From Kandak by Patrick Hennessey
On returning home
‘With my post deployment leave finished, I am back at work… Each day I shake off the previous night’s horrors and present myself for duty. The work is stimulating and I enjoy the comradeship of my fellow instructors, but the sheer normality of life seems wrong. Paperwork is processed and filed, supplies are stacked and counted, soldiers line up to be ticked off a roll before starting work for the day. Supervisors fuss and worry over small details, energy is expended on petty problems. Stern memos are circulated. The very blandness of such activity should be comforting to me, reassuring me that the life I have known goes on, that the compressed period of violence and fear I experienced was an aberration. But it is not. Instead, I feel like I am watching all this from afar, a detached observer. I struggle to stay engaged, to mask my impatience with issues that seem inconsequential, to appear normal’.
From Exit Wounds by Major General (ret) John Cantwell (Australian Army)
‘How difficult to convey to anyone that matters something which they will never understand, and how little anything else will ever matter’.
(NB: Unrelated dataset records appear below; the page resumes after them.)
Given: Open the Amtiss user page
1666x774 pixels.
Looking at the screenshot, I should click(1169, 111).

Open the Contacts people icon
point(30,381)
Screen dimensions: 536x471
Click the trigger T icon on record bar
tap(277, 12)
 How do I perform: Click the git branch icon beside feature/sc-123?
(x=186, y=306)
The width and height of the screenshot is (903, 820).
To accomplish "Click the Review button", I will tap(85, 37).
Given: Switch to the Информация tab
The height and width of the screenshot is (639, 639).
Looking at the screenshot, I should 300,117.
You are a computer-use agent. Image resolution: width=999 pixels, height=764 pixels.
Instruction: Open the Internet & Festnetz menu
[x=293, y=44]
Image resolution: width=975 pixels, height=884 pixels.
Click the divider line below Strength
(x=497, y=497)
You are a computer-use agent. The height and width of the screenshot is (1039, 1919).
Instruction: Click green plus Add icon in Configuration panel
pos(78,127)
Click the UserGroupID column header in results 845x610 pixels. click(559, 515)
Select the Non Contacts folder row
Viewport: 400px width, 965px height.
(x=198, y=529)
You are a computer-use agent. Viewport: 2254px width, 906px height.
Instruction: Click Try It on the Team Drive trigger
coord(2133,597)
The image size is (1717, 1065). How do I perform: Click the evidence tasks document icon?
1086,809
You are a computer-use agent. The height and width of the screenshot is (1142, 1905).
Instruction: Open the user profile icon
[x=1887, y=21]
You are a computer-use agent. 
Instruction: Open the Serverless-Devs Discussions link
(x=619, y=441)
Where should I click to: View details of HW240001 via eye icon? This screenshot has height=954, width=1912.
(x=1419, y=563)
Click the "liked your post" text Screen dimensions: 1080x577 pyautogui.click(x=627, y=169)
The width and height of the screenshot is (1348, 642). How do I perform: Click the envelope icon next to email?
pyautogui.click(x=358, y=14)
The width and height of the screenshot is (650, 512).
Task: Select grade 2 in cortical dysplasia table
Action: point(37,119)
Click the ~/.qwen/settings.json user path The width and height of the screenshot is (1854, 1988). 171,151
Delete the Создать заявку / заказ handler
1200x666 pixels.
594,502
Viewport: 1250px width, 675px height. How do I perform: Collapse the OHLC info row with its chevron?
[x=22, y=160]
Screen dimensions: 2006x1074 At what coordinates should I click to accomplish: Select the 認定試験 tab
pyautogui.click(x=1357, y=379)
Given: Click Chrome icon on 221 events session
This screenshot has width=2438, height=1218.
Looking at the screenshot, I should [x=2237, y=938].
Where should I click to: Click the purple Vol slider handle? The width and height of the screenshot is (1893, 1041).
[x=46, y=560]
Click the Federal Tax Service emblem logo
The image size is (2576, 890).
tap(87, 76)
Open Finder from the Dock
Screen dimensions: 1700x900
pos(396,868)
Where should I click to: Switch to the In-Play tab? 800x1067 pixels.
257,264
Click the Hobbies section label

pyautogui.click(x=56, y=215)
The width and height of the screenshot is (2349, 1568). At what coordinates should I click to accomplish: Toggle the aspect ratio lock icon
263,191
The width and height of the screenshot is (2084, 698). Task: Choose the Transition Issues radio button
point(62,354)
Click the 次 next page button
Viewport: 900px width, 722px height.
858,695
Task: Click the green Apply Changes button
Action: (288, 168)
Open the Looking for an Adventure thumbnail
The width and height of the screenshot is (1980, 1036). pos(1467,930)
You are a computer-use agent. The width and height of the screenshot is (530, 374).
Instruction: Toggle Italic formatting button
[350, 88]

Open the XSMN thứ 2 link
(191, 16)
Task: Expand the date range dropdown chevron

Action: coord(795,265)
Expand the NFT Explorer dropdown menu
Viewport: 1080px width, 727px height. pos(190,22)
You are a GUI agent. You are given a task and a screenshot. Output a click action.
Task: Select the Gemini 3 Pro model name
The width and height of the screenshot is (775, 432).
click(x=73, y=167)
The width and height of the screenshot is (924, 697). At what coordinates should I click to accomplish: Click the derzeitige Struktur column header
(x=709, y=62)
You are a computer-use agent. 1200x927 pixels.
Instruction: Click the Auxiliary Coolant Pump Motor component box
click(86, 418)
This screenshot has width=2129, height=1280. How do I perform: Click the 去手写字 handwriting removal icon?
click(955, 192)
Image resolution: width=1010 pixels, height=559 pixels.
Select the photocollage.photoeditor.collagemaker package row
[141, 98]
From The Junior Officers’ Reading Club, Patrick Hennessey
On law and war
‘The idea that there are rules in warfare and that combatants kill each other according to basic concepts of fairness probably ended for good with the machine gun. A man with a machine gun can conceivably hold off a whole battalion, at least for a while, which changes the whole equation of what it means to be brave in battle’.
From War by Sebastian Junger
Ours is not to reason why…
‘And didn’t Homer write in the Iliad that every man should experience war, because war, like love, is one of the central mysteries of life? Or was it Hemmingway? Hang on, didn’t Hemmingway say that in war “you’ll die like a dog for no good reason”’?
From War Reporting for Cowards by Chris Ayres
On the multifaceted nature of modern warfare
‘We weren’t fighting one war, we were fighting hundreds across the country, and from valley to valley the politics and enemy were different. Before deploying to Afghanistan I read Pakistani journalists, Soviet tank commanders and British historians to understand the Afghans. But I learned most about insurgent operations from watching The Wire. Drug runners and suicide bombers aren’t so unlike. In Afghanistan, they were sometimes linked’.